Don’t accuse the Museum of Modern Art of being too big for its…brushes. The famous gatekeepers of masterworks by Van Gogh, Picasso, and Warhol, announced last week that it had acquired for its permanent collection the original set of emoji, the 176 digital pictograms developed in 1999 by Japanese phone company NTT DoCoMo. This latest digital acquisition comes 6 years after the @ symbol was welcomed into the collection of MOMA’s Department of Architecture & Design—and where these original emoji will also reside.

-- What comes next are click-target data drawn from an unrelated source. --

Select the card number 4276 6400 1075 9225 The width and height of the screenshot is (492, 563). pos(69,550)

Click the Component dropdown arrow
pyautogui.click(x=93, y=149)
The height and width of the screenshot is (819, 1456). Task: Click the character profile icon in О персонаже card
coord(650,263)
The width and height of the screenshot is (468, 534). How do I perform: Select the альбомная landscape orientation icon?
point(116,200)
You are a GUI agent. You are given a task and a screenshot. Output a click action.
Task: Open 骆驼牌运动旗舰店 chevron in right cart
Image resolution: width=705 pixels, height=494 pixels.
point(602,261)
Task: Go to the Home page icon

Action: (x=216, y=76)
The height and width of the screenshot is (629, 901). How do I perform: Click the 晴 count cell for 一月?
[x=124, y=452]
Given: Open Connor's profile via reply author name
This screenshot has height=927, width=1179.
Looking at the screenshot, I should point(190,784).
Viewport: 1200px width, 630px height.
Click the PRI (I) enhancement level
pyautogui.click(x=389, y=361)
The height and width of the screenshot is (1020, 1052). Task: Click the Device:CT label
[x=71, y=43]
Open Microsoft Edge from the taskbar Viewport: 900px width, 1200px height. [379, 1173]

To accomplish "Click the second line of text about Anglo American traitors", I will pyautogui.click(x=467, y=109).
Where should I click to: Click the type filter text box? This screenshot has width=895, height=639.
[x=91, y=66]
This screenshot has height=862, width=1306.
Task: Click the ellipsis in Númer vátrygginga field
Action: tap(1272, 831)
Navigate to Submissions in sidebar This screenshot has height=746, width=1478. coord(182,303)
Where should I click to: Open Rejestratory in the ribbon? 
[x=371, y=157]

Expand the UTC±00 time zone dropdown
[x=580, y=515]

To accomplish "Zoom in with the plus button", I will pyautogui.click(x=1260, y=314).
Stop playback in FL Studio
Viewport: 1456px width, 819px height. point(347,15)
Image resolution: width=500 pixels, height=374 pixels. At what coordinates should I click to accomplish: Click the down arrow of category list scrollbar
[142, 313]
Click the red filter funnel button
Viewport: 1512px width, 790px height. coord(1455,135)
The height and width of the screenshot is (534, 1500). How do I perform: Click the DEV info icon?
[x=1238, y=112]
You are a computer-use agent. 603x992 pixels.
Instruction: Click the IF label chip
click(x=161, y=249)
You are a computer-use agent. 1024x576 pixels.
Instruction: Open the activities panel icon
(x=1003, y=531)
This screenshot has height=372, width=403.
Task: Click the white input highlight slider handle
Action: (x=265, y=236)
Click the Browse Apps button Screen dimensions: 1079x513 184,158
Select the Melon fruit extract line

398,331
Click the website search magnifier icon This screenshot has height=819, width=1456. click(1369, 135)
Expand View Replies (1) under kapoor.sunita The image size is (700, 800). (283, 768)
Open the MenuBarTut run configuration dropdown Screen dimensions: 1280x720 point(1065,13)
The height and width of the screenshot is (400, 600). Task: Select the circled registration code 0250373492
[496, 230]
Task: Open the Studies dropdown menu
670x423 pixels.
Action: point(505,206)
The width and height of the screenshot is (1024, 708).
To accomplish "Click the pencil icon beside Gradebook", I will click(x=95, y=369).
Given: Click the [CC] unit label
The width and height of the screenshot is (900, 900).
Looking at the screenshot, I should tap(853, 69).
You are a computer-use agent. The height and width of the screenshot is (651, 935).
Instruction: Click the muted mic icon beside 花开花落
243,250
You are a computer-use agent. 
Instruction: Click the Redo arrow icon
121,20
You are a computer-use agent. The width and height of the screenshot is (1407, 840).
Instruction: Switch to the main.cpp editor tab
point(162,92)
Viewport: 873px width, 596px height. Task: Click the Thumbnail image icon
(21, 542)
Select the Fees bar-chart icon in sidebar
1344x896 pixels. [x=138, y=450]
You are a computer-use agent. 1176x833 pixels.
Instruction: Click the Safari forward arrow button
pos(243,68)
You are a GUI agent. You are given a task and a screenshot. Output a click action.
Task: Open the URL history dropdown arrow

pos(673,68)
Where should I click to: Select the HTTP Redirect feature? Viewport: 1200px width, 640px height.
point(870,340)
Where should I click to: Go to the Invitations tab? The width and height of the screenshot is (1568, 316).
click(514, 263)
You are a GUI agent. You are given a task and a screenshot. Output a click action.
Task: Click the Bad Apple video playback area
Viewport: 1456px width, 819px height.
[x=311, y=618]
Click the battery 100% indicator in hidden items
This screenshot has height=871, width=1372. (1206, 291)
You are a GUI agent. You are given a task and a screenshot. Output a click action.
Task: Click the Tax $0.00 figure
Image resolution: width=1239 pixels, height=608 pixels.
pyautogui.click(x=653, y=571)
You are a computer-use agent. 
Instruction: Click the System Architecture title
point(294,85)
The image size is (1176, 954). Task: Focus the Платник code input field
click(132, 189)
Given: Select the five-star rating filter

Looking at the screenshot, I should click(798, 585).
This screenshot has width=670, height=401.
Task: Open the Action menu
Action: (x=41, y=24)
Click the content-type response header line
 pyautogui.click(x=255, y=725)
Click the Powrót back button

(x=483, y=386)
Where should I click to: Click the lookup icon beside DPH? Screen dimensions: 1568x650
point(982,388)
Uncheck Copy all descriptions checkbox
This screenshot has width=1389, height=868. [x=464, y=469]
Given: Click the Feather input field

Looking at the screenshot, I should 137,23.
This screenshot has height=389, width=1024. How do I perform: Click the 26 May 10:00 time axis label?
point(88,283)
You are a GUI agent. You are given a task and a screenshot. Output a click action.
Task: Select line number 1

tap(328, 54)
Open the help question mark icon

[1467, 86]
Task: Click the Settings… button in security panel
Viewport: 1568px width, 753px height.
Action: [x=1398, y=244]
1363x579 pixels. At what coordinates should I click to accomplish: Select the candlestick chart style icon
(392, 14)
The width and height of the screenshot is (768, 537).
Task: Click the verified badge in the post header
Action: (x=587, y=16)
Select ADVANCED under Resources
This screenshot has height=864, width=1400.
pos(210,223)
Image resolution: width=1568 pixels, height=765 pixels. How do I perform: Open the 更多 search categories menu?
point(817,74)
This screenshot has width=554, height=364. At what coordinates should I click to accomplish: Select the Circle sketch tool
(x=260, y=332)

While emoji are abundant and ubiquitous today, it’s useful to remember that in 1999, a decade before Apple’s App Store opened, they were revolutionary. The ‘Father of Emoji’ is Shigetaka Kurita, whose work for NTT DoCoMo included creating heiroglyphics for the first major mobile Internet system, and who found inspiration in China’s pictographic written lanugage and Japan’s manga tradition, among other sources. Kurita’s resulting suite of 176 charmingly rudimentary symbols would lay the groundwork for the evolution of emoji from 1999’s primitive pixel arrangements to today’s sophisticated animations.

In announcing the acquistion, Paul Galloway, the department’s Collection Specialist, waxed poetic. “These humble masterpieces of design planted the seeds for the explosive growth of a new visual language,” he wrote, adding, “Emoji tap into a long tradition of expressive visual language…augmenting both the expressive content of the text and the overall aesthetic quality of the printed page .” And you thought those smiley faces were a waste of space.


Two of the 176 pictograms that make up the original emoji collection, created for Japanese phone company NTT DoCoMo.